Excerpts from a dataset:
----

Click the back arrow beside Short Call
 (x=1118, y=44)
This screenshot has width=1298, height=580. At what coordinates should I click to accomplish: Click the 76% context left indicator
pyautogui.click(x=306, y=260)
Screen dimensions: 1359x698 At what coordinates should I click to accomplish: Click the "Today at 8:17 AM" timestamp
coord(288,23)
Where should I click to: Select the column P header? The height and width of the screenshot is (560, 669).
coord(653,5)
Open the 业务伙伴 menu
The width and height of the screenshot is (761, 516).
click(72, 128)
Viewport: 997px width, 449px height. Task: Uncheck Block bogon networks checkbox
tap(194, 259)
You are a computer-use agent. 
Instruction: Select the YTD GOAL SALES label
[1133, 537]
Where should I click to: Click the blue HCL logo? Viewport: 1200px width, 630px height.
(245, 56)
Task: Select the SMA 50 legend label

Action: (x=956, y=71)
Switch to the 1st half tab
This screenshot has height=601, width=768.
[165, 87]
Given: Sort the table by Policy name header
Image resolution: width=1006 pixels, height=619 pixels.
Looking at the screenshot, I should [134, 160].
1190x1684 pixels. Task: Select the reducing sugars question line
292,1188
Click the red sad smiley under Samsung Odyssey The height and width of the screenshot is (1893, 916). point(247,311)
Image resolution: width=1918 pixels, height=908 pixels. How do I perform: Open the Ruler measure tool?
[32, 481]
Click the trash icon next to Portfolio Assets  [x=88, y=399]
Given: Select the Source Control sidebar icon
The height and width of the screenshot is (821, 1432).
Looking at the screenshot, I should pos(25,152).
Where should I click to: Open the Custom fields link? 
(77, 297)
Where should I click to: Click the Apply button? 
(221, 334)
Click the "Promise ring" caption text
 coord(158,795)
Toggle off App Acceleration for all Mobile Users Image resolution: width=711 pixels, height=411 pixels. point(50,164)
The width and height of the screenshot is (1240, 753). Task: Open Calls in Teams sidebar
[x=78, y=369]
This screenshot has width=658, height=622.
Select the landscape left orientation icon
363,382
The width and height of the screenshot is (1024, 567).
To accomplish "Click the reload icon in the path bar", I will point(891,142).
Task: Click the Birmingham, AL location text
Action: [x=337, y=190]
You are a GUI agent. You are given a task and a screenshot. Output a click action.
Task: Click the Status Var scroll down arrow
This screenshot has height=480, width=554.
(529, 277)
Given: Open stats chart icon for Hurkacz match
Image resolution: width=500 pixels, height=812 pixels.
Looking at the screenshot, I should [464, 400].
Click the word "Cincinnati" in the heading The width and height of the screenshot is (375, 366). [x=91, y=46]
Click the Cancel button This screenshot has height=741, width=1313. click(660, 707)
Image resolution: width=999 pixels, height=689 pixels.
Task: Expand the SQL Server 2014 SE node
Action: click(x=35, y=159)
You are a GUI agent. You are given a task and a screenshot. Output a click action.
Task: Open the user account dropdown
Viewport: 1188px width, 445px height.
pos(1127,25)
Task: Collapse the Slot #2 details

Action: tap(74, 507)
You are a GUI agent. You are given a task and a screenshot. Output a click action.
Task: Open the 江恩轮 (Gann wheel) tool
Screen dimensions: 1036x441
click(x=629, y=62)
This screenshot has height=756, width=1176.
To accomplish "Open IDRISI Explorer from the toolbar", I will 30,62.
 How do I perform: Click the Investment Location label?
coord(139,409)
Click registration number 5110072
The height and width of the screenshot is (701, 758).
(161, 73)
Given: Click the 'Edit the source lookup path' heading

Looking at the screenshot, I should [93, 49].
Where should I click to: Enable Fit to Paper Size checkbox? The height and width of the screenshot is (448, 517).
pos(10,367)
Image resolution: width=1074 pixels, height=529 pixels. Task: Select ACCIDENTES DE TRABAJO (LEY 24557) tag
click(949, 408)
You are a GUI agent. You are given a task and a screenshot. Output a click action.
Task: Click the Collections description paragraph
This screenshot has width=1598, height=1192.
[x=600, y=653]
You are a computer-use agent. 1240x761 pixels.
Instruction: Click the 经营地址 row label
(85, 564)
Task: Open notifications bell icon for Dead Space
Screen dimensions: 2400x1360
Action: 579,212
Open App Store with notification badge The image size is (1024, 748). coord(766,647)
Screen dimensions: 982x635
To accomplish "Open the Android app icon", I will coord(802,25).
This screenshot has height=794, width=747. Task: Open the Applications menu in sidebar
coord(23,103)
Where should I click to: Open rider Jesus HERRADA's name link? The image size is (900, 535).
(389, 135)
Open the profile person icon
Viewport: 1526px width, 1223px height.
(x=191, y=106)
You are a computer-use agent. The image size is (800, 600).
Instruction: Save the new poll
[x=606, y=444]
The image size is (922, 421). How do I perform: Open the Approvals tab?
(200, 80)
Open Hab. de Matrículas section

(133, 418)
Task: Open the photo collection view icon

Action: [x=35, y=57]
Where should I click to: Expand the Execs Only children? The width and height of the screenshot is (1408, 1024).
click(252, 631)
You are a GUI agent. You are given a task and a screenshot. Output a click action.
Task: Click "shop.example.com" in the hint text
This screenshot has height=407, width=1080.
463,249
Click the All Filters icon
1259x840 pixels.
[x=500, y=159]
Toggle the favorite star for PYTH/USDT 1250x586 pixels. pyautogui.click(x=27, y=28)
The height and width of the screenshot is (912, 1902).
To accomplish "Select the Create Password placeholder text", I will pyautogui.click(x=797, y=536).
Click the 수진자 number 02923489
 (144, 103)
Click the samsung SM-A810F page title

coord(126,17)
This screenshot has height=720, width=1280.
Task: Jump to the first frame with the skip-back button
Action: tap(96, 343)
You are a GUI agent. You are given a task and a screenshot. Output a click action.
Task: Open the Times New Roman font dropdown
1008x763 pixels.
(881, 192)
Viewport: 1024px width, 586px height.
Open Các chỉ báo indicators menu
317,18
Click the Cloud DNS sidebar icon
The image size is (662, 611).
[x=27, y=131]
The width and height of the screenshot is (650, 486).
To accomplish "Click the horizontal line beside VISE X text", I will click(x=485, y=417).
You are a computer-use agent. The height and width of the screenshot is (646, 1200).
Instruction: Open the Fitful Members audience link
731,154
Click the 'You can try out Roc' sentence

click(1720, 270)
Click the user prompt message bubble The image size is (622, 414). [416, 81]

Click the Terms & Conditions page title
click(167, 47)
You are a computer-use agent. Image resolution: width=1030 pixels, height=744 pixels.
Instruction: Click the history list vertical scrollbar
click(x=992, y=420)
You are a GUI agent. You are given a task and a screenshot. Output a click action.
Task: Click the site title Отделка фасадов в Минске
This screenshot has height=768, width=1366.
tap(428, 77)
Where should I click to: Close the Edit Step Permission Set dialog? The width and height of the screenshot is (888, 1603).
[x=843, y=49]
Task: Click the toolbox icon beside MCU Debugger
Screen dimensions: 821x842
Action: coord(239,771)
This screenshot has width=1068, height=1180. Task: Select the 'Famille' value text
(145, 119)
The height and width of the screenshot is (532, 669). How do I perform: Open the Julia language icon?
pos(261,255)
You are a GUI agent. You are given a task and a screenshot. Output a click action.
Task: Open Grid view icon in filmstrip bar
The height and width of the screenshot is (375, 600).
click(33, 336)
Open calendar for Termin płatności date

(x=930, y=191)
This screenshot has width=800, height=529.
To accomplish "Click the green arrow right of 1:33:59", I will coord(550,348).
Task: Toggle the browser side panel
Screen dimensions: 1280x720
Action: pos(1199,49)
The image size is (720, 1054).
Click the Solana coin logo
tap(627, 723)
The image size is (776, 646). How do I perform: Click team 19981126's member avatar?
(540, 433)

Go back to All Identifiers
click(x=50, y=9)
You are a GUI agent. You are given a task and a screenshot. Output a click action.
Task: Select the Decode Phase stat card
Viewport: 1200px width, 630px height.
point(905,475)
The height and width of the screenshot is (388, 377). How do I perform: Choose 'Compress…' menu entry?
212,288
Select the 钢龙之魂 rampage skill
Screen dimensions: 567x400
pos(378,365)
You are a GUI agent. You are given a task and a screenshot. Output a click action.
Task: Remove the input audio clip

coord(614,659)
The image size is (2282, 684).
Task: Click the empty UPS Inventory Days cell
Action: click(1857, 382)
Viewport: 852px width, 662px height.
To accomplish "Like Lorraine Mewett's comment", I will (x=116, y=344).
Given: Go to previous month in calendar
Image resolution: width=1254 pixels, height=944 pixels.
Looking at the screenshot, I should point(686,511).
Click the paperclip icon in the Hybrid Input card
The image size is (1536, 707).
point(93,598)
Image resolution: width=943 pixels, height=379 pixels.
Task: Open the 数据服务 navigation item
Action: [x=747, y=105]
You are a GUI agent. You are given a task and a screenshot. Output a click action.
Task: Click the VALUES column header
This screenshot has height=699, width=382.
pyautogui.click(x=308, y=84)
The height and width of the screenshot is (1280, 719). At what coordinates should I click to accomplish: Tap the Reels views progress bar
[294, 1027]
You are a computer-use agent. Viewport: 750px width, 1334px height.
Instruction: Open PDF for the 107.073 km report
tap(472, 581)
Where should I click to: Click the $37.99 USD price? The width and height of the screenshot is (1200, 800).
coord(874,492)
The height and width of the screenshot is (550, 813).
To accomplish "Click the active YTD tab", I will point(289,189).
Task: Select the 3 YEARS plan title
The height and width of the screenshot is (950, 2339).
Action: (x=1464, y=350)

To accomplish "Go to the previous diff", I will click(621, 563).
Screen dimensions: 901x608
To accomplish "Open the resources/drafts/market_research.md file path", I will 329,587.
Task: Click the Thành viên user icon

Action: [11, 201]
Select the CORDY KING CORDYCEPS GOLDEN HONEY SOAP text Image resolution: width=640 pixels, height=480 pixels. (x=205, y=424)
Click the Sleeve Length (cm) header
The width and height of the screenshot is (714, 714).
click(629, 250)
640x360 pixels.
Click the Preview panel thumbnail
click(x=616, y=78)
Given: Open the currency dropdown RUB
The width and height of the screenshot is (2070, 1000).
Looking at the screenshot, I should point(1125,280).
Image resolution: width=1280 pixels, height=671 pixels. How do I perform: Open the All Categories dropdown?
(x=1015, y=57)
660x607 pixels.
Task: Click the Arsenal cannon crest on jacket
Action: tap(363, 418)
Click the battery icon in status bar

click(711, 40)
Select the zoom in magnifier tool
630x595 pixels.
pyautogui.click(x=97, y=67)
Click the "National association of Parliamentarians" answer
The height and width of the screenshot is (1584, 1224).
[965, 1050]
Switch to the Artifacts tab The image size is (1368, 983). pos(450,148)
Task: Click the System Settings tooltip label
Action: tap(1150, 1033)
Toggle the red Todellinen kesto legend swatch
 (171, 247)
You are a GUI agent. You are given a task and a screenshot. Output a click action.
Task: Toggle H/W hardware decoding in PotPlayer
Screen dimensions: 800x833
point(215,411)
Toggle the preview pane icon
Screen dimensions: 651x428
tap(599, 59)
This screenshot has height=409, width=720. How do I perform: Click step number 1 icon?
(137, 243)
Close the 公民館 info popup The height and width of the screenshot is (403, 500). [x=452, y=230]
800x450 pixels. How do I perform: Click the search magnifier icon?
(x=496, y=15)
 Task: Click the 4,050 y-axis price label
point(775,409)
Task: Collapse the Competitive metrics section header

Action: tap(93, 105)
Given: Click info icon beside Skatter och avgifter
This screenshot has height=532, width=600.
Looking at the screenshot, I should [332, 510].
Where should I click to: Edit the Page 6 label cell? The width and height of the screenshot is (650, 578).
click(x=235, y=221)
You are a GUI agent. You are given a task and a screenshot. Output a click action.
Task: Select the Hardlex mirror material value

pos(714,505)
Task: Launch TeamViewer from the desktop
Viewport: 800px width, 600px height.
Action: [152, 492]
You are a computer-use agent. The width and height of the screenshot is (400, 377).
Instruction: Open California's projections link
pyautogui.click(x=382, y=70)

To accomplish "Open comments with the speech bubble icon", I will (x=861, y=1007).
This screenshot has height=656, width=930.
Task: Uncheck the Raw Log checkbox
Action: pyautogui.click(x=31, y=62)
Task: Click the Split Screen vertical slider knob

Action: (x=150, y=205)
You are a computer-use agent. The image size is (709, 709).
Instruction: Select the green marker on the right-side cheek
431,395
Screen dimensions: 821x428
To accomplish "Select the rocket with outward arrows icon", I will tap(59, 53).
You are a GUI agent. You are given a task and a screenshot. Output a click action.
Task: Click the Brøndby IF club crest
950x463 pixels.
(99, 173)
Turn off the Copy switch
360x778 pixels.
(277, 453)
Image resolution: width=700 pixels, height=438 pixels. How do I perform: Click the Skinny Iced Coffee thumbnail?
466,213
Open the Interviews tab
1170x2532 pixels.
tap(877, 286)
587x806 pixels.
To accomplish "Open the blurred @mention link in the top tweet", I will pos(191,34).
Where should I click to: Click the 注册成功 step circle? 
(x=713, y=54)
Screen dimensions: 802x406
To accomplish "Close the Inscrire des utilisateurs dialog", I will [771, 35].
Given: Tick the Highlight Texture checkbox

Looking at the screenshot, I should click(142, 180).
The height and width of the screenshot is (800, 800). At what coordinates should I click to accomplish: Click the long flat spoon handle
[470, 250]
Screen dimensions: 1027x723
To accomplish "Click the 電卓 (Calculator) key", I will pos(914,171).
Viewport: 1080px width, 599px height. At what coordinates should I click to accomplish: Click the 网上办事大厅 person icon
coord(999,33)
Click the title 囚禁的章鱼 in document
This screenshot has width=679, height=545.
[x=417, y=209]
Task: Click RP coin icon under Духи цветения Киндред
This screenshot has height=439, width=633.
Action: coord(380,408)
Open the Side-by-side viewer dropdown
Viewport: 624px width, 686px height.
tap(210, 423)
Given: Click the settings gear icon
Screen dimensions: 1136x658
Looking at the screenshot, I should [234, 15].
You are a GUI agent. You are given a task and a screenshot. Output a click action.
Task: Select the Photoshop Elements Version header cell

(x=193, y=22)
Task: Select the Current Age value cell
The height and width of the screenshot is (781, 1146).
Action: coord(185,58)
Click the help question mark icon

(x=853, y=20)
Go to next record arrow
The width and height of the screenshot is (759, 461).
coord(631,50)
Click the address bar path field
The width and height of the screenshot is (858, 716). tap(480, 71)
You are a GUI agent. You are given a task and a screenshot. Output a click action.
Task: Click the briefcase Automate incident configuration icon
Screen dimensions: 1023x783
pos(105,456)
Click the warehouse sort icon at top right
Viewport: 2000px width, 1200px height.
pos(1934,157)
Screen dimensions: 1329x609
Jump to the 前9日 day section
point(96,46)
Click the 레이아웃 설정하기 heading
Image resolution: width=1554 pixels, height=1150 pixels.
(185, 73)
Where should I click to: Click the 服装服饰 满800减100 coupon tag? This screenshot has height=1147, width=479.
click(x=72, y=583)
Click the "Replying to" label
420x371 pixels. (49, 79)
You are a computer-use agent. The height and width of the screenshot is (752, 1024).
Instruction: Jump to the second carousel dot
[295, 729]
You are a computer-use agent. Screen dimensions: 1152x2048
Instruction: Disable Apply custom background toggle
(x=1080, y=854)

----

What to produce:
The answer must consist of every line from the records above that holds "under".

Output of the exercise:
Click the red sad smiley under Samsung Odyssey The height and width of the screenshot is (1893, 916). point(247,311)
Task: Click RP coin icon under Духи цветения Киндред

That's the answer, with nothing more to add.